[Exercise requirements]: Your answer must be an exact copy of every record.

[Supplied data]:
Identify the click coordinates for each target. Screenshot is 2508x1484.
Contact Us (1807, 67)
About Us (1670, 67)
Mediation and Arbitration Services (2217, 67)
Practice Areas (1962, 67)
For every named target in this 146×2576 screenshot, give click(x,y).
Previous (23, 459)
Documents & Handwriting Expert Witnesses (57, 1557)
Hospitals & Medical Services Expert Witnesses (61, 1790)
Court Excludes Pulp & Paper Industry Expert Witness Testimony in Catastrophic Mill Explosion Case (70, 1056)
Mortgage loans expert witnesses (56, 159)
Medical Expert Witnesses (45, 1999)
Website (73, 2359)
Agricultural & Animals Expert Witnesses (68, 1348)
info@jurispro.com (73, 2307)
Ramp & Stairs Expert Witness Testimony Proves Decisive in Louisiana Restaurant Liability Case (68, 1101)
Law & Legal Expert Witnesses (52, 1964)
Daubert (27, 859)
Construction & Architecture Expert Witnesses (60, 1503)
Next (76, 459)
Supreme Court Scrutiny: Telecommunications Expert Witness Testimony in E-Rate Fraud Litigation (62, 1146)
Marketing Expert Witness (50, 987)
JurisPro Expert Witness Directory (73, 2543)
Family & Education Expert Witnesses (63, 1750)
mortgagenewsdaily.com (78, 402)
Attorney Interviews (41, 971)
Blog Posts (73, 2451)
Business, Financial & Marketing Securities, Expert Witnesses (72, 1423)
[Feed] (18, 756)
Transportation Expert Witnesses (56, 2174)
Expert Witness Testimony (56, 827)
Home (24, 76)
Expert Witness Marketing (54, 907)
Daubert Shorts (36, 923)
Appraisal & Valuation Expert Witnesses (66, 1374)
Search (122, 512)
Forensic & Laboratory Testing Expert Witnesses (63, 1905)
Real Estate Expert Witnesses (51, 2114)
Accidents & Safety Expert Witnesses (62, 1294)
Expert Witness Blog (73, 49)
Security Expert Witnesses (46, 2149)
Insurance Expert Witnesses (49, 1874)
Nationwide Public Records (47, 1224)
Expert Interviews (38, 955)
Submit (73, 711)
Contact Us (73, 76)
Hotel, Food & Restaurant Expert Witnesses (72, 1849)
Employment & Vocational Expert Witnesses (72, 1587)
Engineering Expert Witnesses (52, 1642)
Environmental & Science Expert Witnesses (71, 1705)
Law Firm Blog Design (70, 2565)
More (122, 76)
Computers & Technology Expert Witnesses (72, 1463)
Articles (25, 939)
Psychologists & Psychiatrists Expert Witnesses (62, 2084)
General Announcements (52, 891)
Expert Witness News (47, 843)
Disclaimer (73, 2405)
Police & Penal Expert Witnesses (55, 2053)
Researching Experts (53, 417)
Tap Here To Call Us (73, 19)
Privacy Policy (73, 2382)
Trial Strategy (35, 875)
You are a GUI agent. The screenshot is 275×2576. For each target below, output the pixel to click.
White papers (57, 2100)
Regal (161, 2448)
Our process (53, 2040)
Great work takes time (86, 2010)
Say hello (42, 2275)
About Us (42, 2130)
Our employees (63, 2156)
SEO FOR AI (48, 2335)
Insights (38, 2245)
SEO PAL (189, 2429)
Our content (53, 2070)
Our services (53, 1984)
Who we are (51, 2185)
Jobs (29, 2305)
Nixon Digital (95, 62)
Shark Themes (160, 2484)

[Expected answer]:
Identify the click coordinates for each target. Screenshot is 2508x1484.
Contact Us (1807, 67)
About Us (1670, 67)
Mediation and Arbitration Services (2217, 67)
Practice Areas (1962, 67)
For every named target in this 146×2576 screenshot, give click(x,y).
Previous (23, 459)
Documents & Handwriting Expert Witnesses (57, 1557)
Hospitals & Medical Services Expert Witnesses (61, 1790)
Court Excludes Pulp & Paper Industry Expert Witness Testimony in Catastrophic Mill Explosion Case (70, 1056)
Mortgage loans expert witnesses (56, 159)
Medical Expert Witnesses (45, 1999)
Website (73, 2359)
Agricultural & Animals Expert Witnesses (68, 1348)
info@jurispro.com (73, 2307)
Ramp & Stairs Expert Witness Testimony Proves Decisive in Louisiana Restaurant Liability Case (68, 1101)
Law & Legal Expert Witnesses (52, 1964)
Daubert (27, 859)
Construction & Architecture Expert Witnesses (60, 1503)
Next (76, 459)
Supreme Court Scrutiny: Telecommunications Expert Witness Testimony in E-Rate Fraud Litigation (62, 1146)
Marketing Expert Witness (50, 987)
JurisPro Expert Witness Directory (73, 2543)
Family & Education Expert Witnesses (63, 1750)
mortgagenewsdaily.com (78, 402)
Attorney Interviews (41, 971)
Blog Posts (73, 2451)
Business, Financial & Marketing Securities, Expert Witnesses (72, 1423)
[Feed] (18, 756)
Transportation Expert Witnesses (56, 2174)
Expert Witness Testimony (56, 827)
Home (24, 76)
Expert Witness Marketing (54, 907)
Daubert Shorts (36, 923)
Appraisal & Valuation Expert Witnesses (66, 1374)
Search (122, 512)
Forensic & Laboratory Testing Expert Witnesses (63, 1905)
Real Estate Expert Witnesses (51, 2114)
Accidents & Safety Expert Witnesses (62, 1294)
Expert Witness Blog (73, 49)
Security Expert Witnesses (46, 2149)
Insurance Expert Witnesses (49, 1874)
Nationwide Public Records (47, 1224)
Expert Interviews (38, 955)
Submit (73, 711)
Contact Us (73, 76)
Hotel, Food & Restaurant Expert Witnesses (72, 1849)
Employment & Vocational Expert Witnesses (72, 1587)
Engineering Expert Witnesses (52, 1642)
Environmental & Science Expert Witnesses (71, 1705)
Law Firm Blog Design (70, 2565)
More (122, 76)
Computers & Technology Expert Witnesses (72, 1463)
Articles (25, 939)
Psychologists & Psychiatrists Expert Witnesses (62, 2084)
General Announcements (52, 891)
Expert Witness News (47, 843)
Disclaimer (73, 2405)
Police & Penal Expert Witnesses (55, 2053)
Researching Experts (53, 417)
Tap Here To Call Us (73, 19)
Privacy Policy (73, 2382)
Trial Strategy (35, 875)
You are a GUI agent. The screenshot is 275×2576. For each target below, output the pixel to click.
White papers (57, 2100)
Regal (161, 2448)
Our process (53, 2040)
Great work takes time (86, 2010)
Say hello (42, 2275)
About Us (42, 2130)
Our employees (63, 2156)
SEO FOR AI (48, 2335)
Insights (38, 2245)
SEO PAL (189, 2429)
Our content (53, 2070)
Our services (53, 1984)
Who we are (51, 2185)
Jobs (29, 2305)
Nixon Digital (95, 62)
Shark Themes (160, 2484)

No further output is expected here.